» TASK OBJECTIVE
The line with "The image size is (466, 930)." marks the first line to copy, and the line with "Given: Open the" marks the last. Transcribe that stretch of the data below exactly, without pictures.

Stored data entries

----

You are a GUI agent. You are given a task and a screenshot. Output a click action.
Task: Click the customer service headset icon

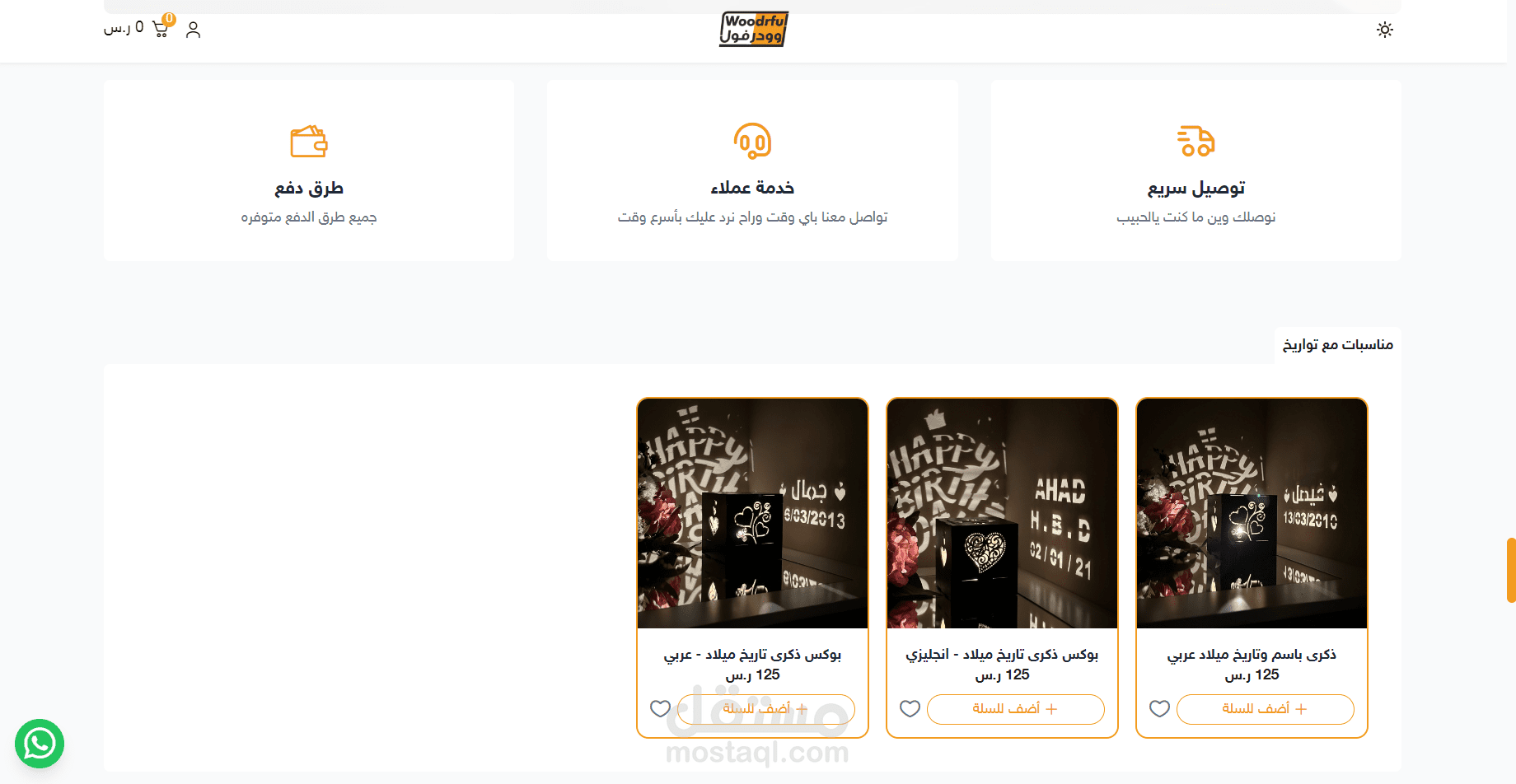point(753,141)
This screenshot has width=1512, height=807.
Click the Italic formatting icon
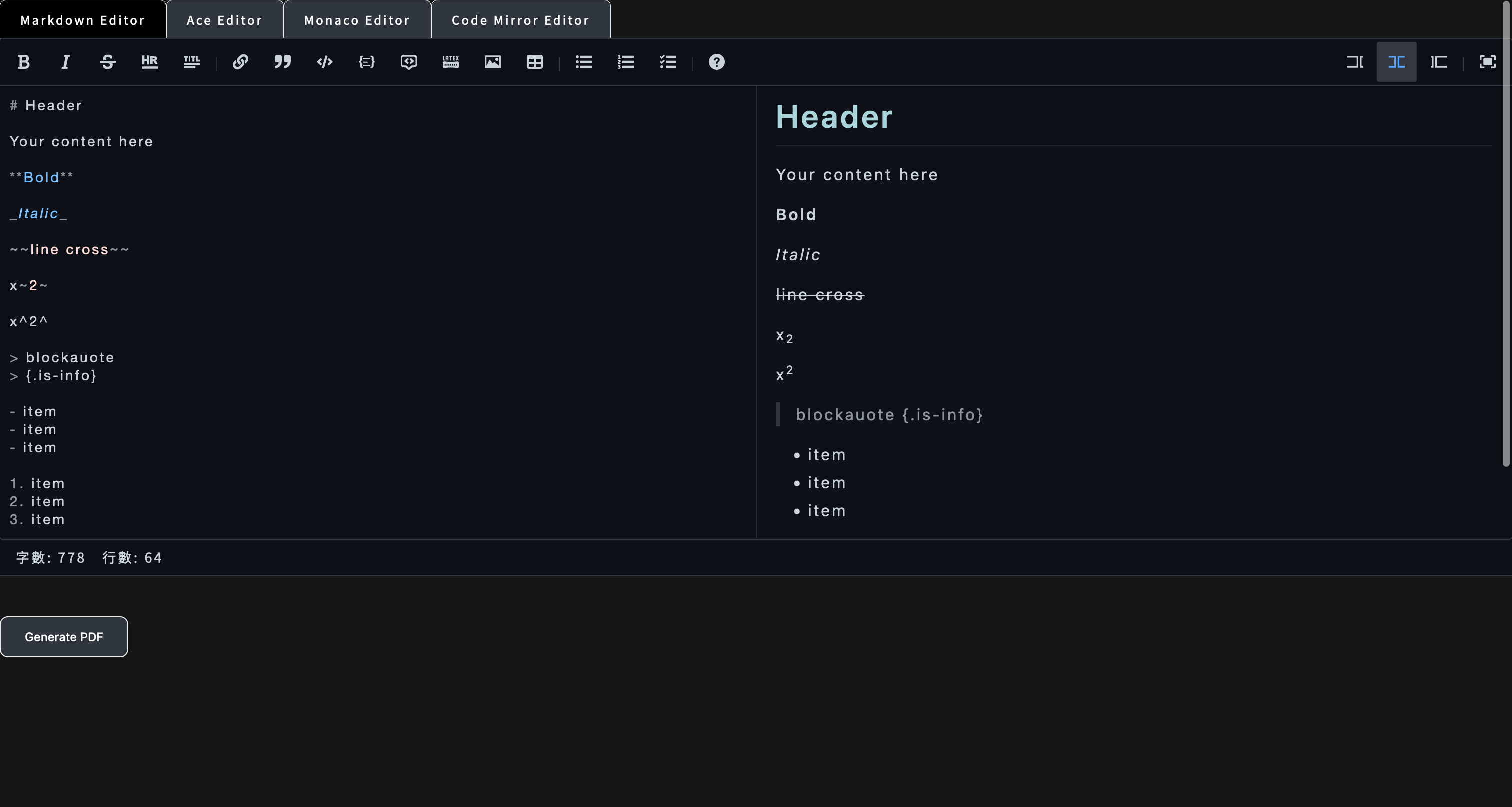[x=65, y=62]
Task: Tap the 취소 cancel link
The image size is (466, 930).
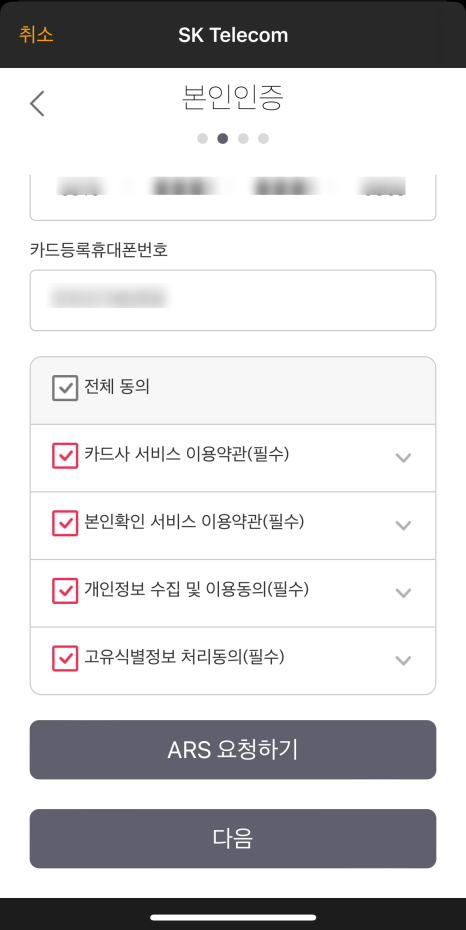Action: (36, 34)
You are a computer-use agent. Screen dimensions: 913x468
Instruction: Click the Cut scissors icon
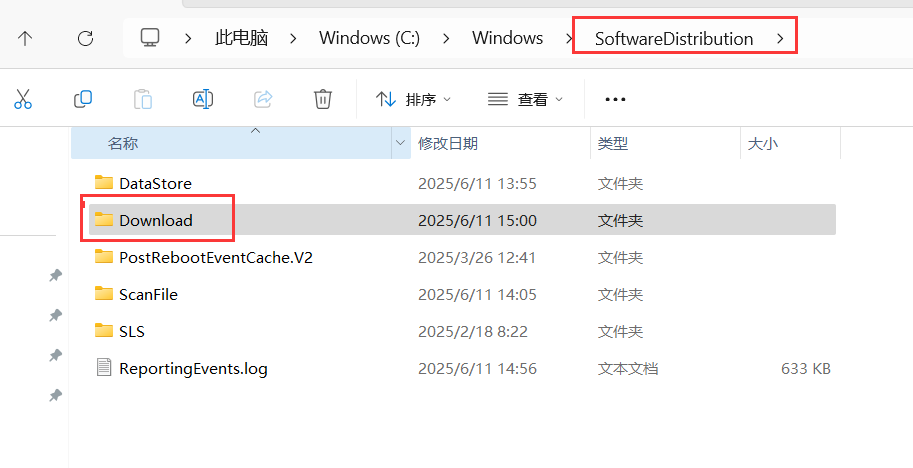coord(23,99)
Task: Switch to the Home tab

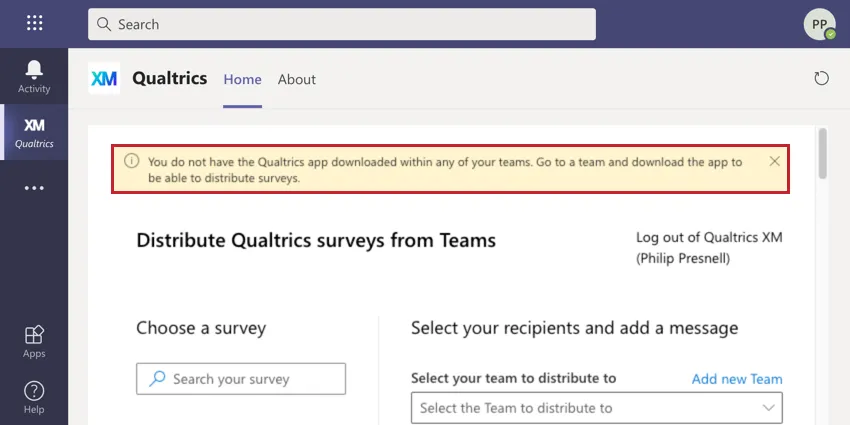Action: (242, 79)
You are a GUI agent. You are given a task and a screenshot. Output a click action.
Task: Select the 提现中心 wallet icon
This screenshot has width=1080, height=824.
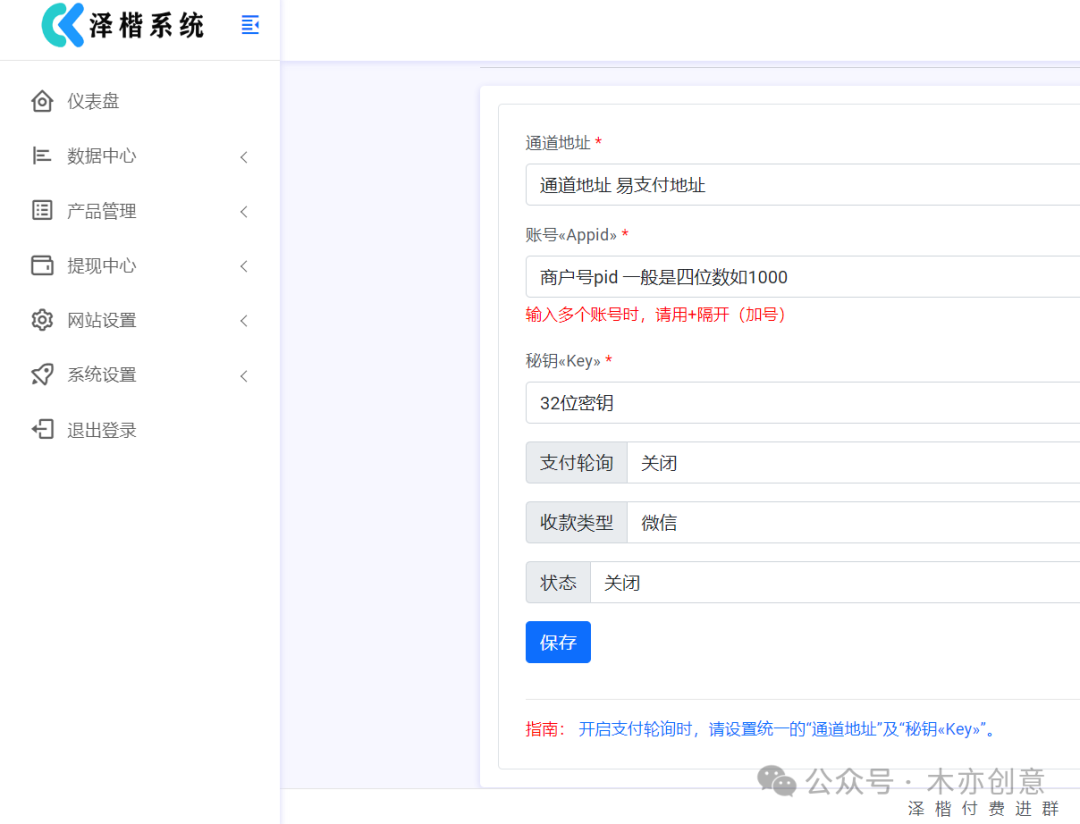(x=41, y=265)
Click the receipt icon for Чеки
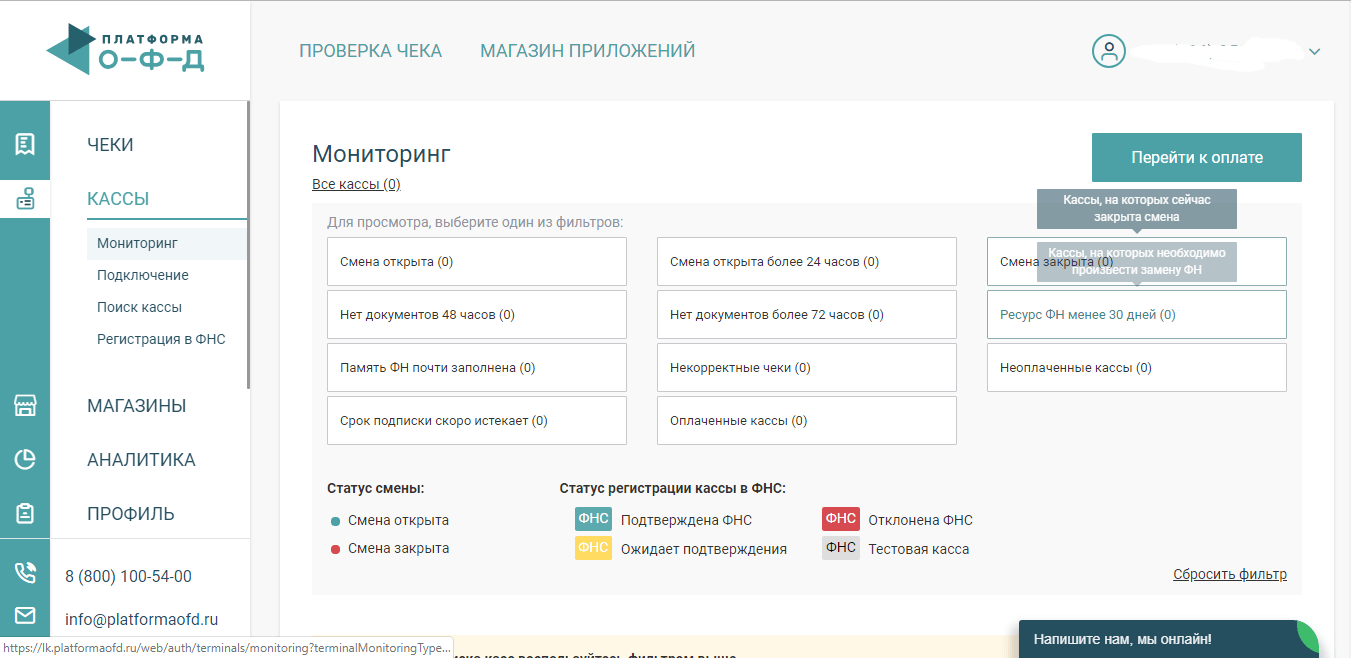The height and width of the screenshot is (658, 1351). click(x=25, y=144)
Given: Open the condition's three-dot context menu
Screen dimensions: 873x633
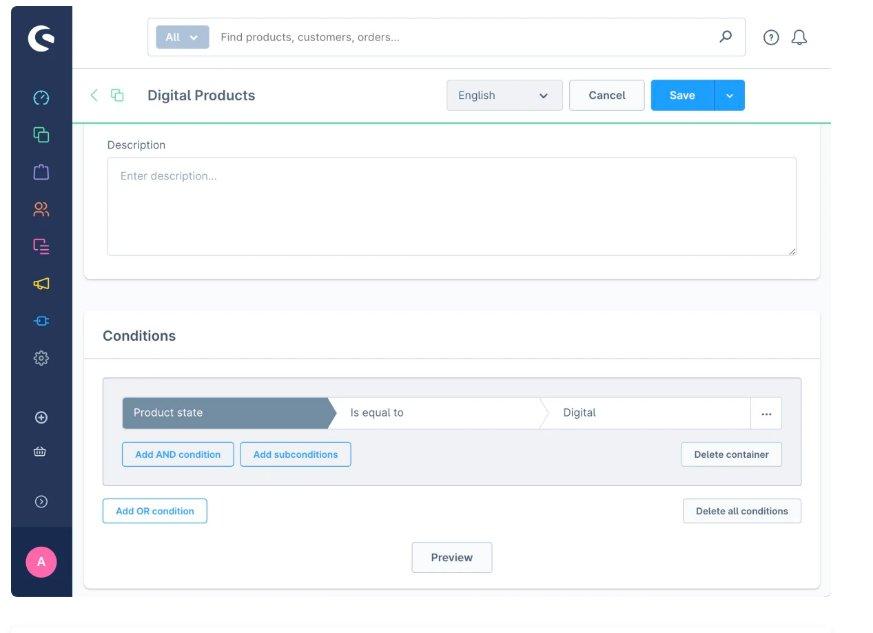Looking at the screenshot, I should [766, 413].
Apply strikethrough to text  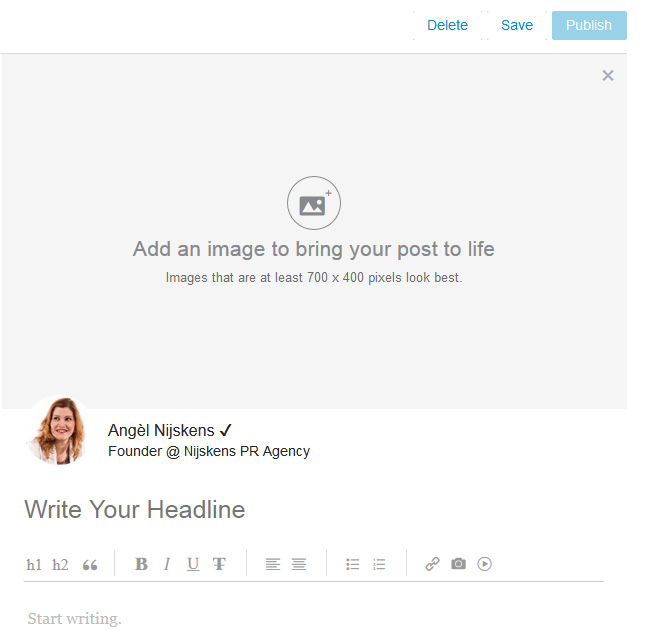(x=219, y=564)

----

» ANSWER TO THE EXERCISE
The image size is (466, 930).
Action: (36, 34)
You are a computer-use agent. Screen dimensions: 913x468
Instruction: Click the Cut scissors icon
coord(23,99)
Task: Switch to the Home tab

Action: (242, 79)
You are a GUI agent. You are given a task and a screenshot. Output a click action.
Task: Select the 提现中心 wallet icon
This screenshot has width=1080, height=824.
(x=41, y=265)
Click the receipt icon for Чеки
The height and width of the screenshot is (658, 1351). click(x=25, y=144)
Given: Open the condition's three-dot context menu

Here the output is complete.